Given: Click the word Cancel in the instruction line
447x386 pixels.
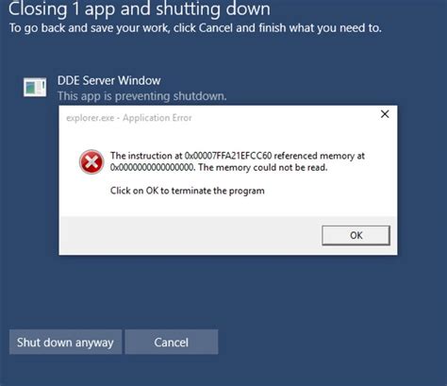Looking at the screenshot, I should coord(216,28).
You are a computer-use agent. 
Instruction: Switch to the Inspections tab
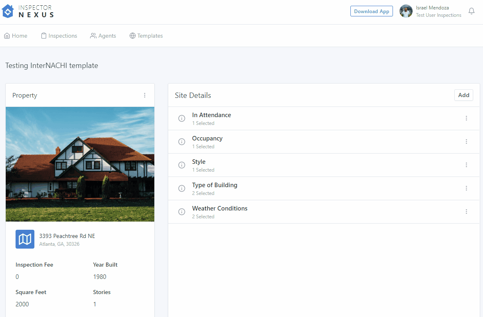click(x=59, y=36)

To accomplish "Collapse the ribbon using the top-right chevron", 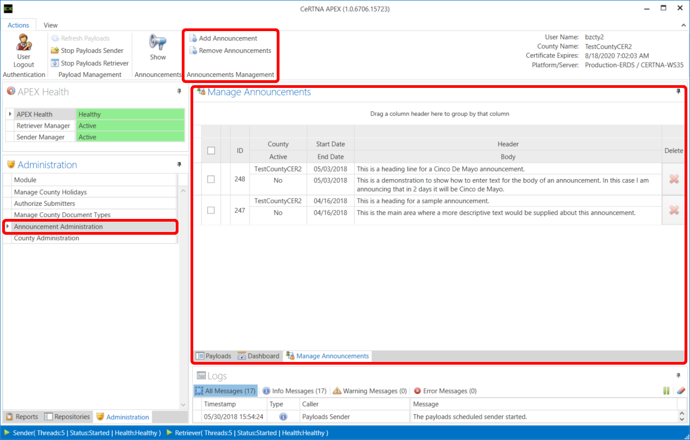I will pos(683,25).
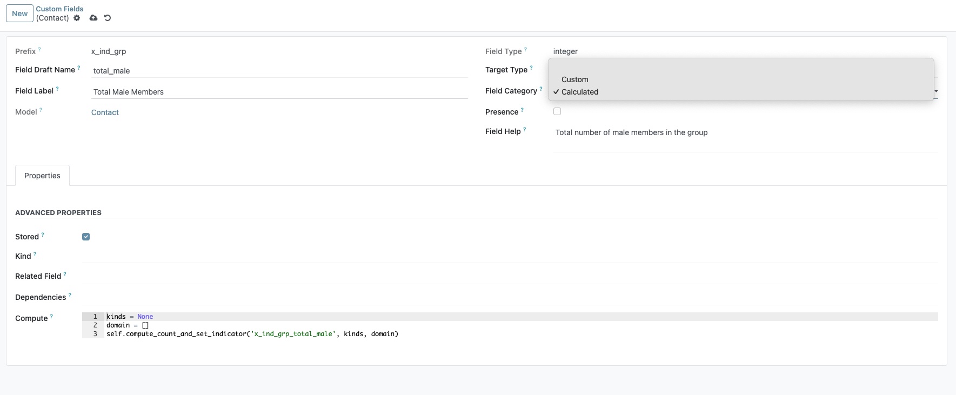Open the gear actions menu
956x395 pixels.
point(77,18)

======

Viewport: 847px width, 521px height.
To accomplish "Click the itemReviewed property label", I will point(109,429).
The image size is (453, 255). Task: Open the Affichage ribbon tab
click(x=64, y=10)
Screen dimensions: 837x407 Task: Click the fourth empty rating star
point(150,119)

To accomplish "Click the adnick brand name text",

======

WHAT TO PRODUCE — Using the entries shown above, reproduce verbatim the lines from the line bearing "Viewport: 847px width, 521px height." to the line bearing "the adnick brand", inclusive.

YOUR SOLUTION —
Viewport: 847px width, 521px height.
To accomplish "Click the itemReviewed property label", I will point(109,429).
The image size is (453, 255). Task: Open the Affichage ribbon tab
click(x=64, y=10)
Screen dimensions: 837x407 Task: Click the fourth empty rating star
point(150,119)

To accomplish "Click the adnick brand name text",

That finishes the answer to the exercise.